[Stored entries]
▬▬▬

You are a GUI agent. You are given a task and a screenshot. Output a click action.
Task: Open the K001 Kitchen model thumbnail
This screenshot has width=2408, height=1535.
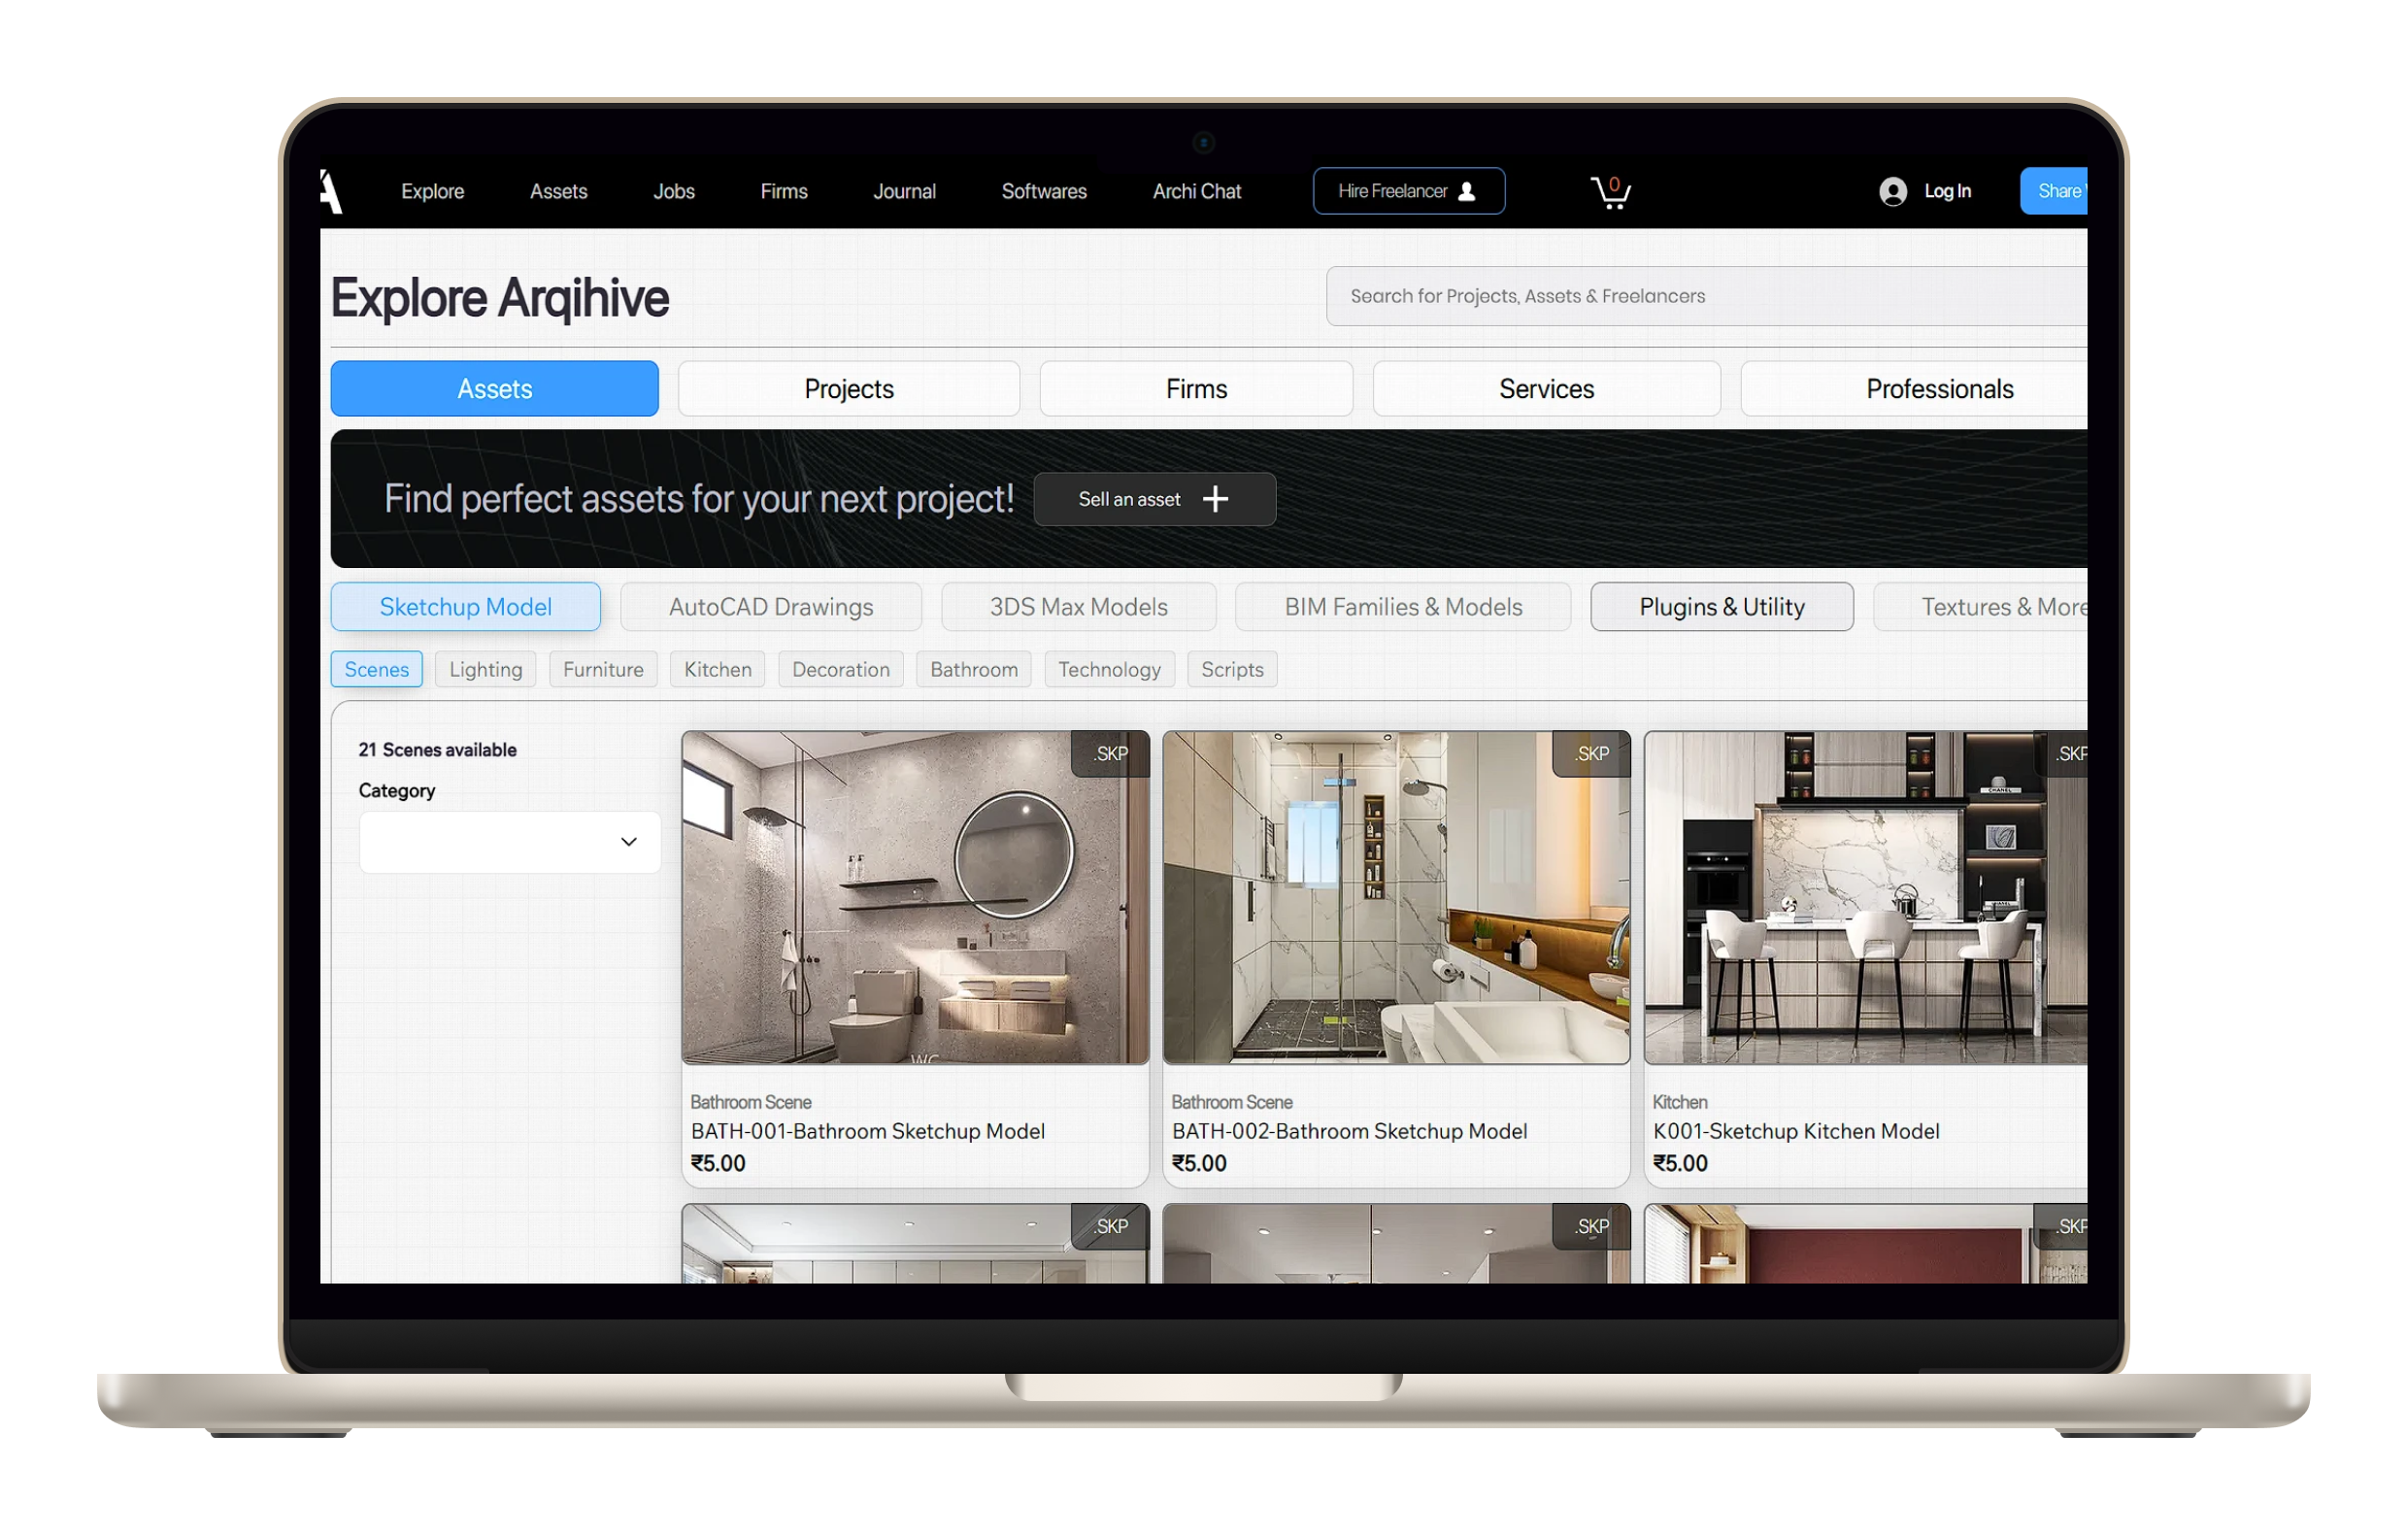(x=1864, y=897)
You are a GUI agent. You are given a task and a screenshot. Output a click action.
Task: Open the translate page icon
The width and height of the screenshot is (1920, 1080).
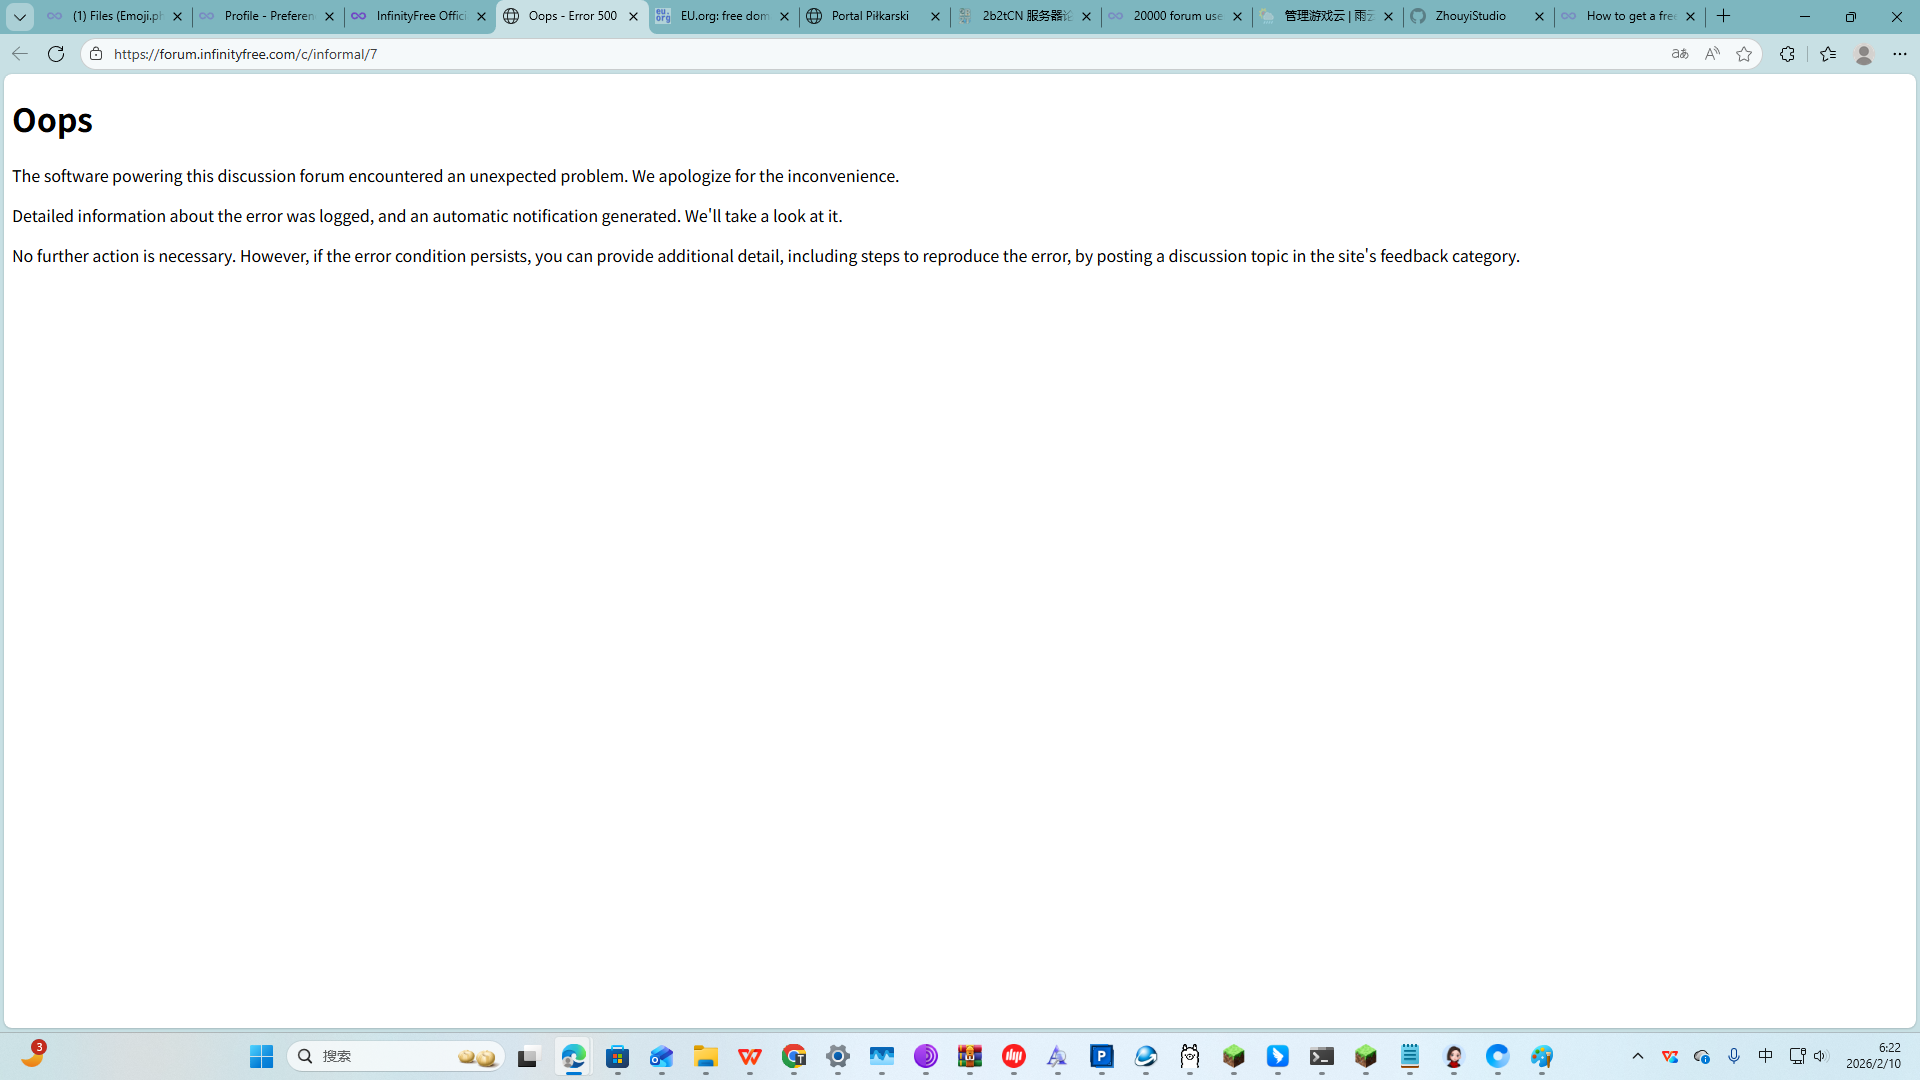1680,54
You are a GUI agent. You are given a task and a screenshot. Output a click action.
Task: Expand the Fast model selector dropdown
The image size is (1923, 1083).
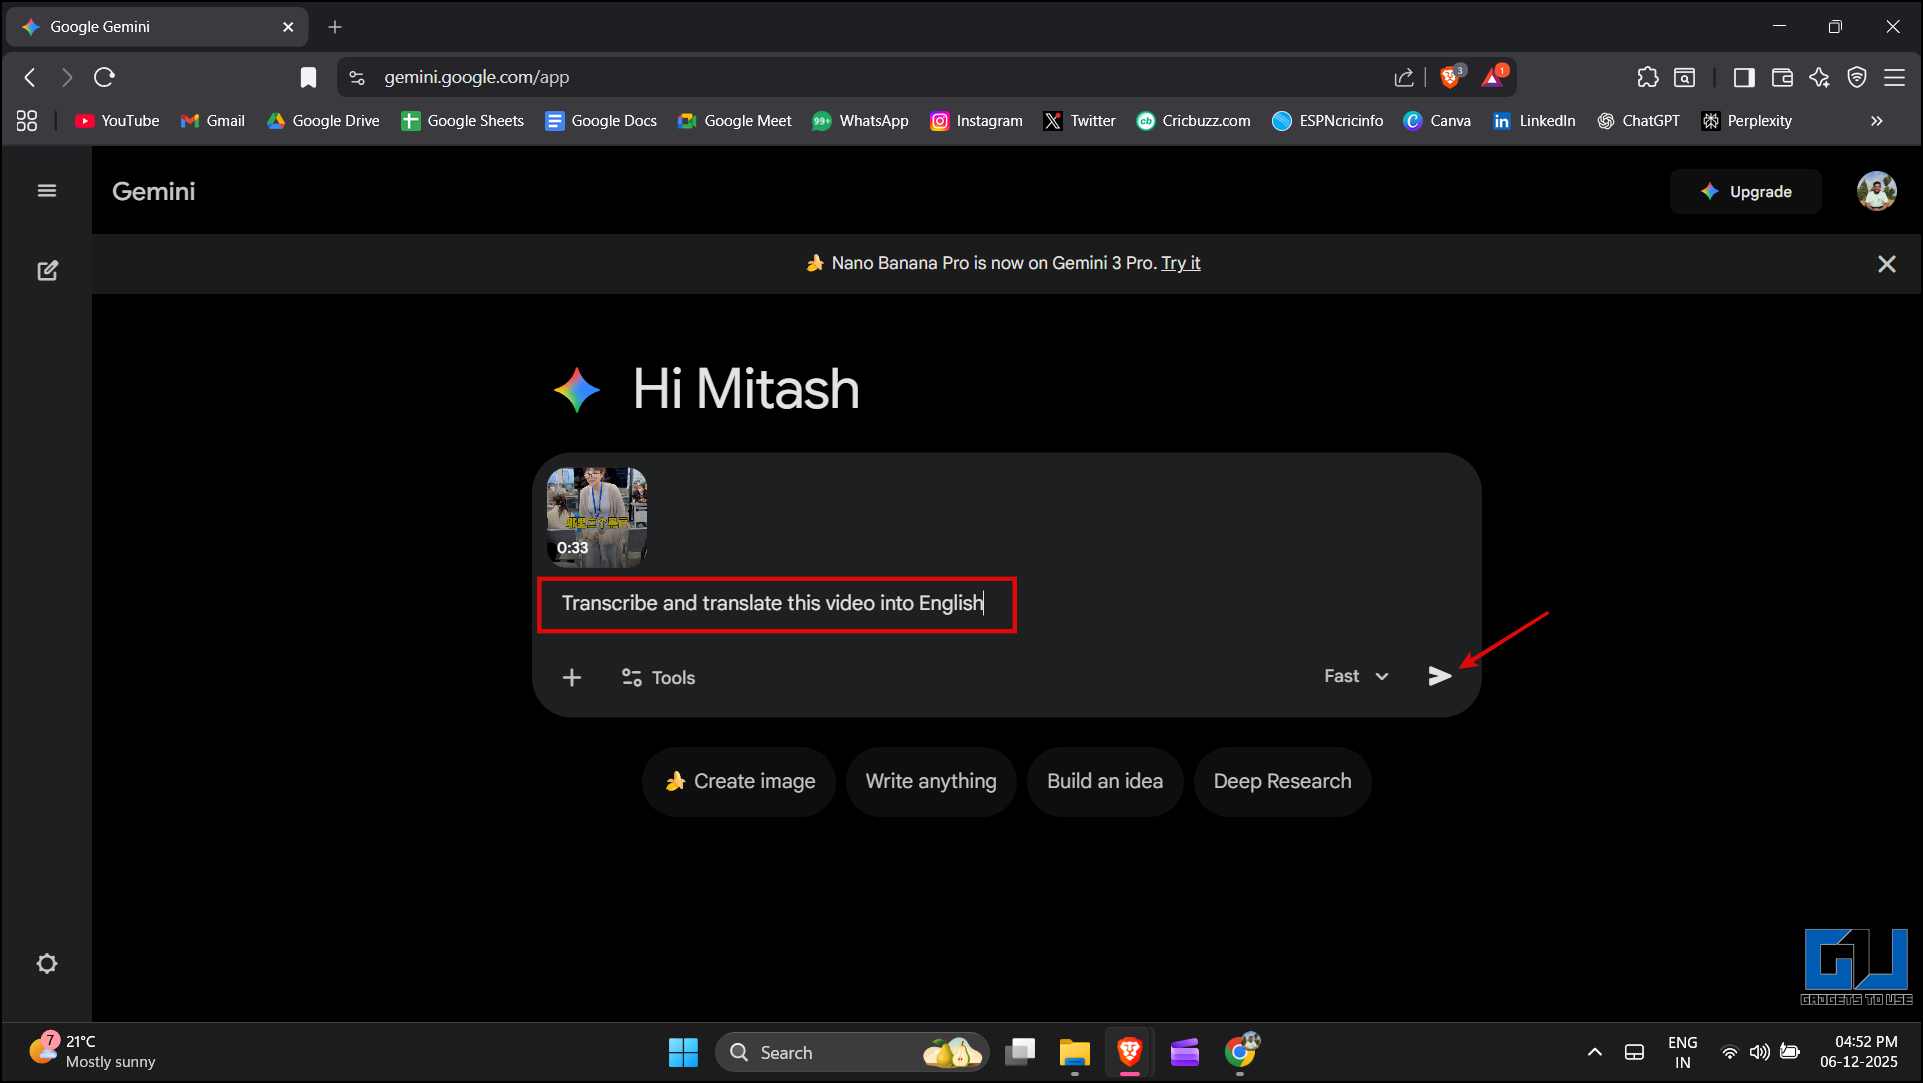point(1356,676)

▬▬▬

§ Work required
Report only the number of lines, among the records above, that contain the word "model".

§ Reply
2